*GOAL OF THE EXERCISE:*
In the following material, identify every line holding the string "agent" and return it.

*DATA PROVIDED:*
Content starts

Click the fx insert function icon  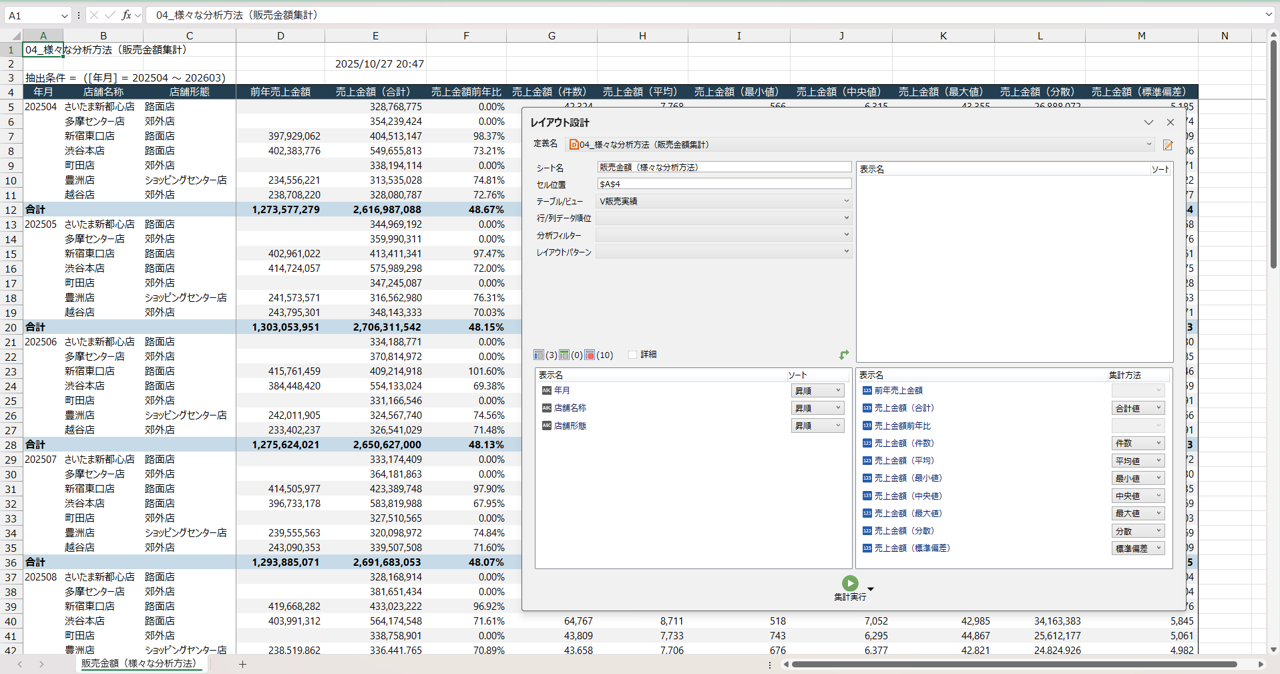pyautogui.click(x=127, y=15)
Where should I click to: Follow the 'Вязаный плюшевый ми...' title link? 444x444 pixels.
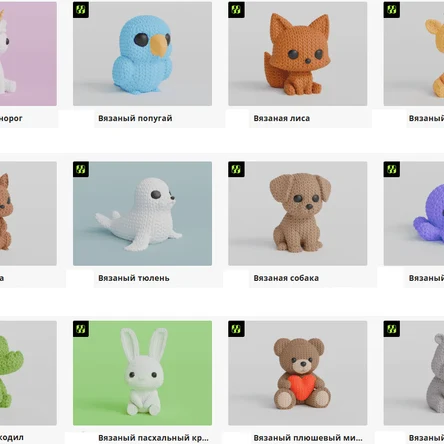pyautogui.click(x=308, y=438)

Content ends
Content starts

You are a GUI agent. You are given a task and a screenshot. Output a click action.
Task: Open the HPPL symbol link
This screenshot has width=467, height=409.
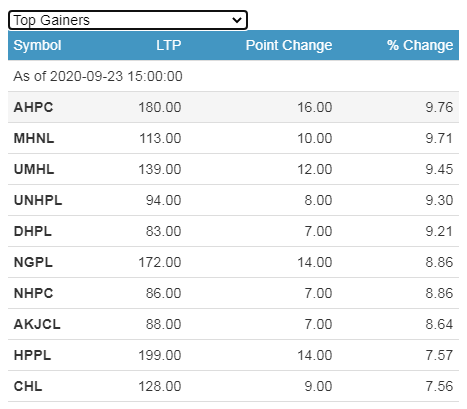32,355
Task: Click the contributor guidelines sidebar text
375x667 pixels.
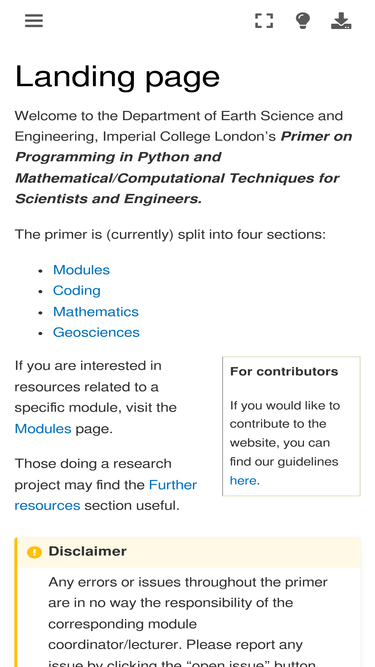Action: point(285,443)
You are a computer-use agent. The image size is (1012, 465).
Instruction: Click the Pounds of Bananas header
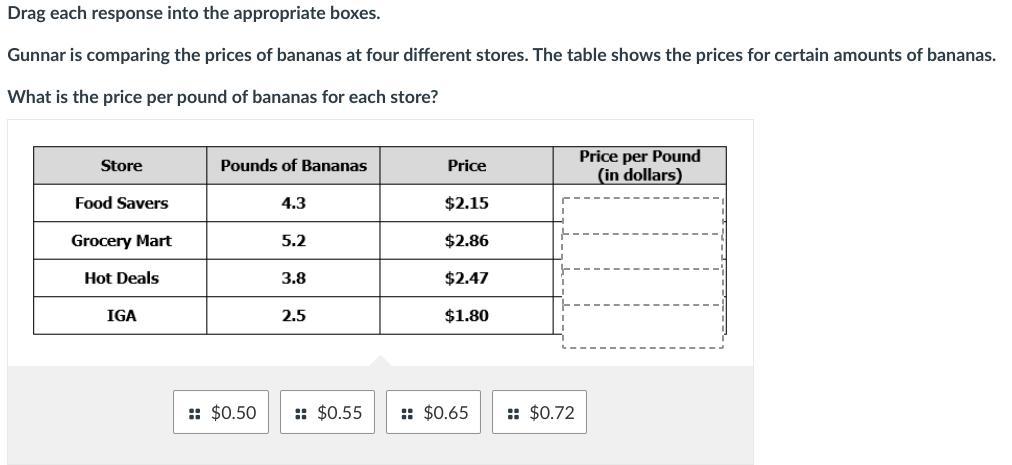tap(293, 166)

Content ends
Content starts

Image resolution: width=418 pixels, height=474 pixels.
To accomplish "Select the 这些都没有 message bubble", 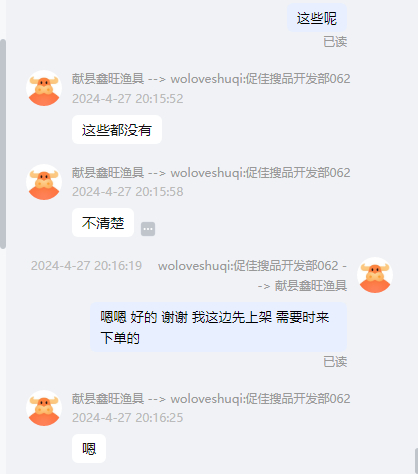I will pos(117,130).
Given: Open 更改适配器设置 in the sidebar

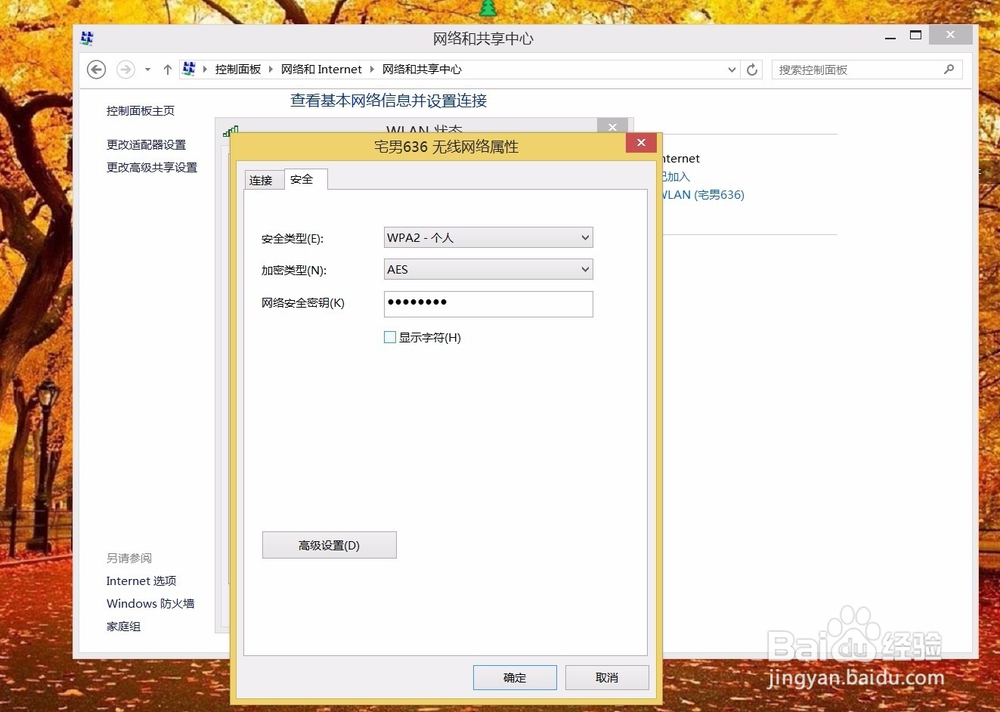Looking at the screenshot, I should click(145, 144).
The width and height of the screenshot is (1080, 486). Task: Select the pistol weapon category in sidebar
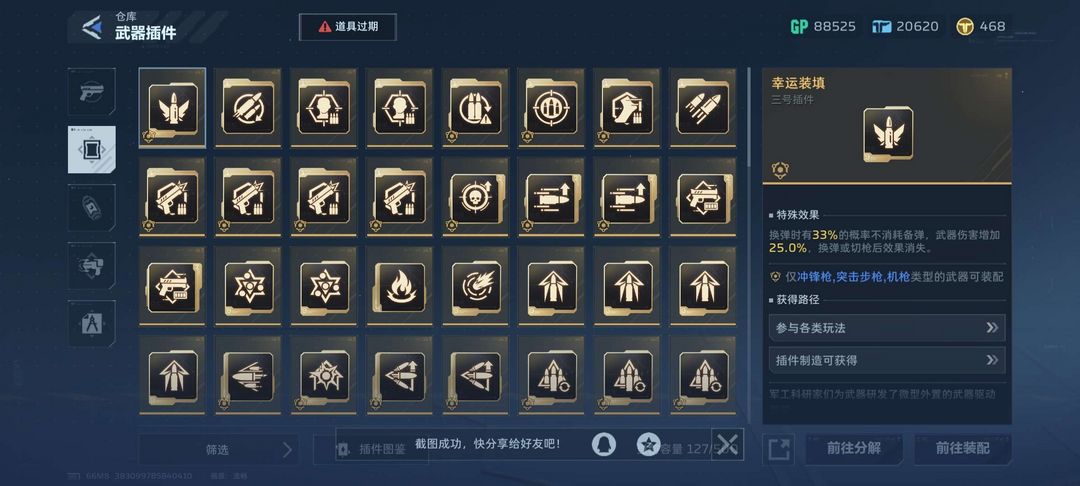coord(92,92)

Content ends

*TASK RESULT:*
You are a GUI agent. You are given a task and a screenshot. Output a click action.
You are a computer-use agent. The image size is (1012, 465).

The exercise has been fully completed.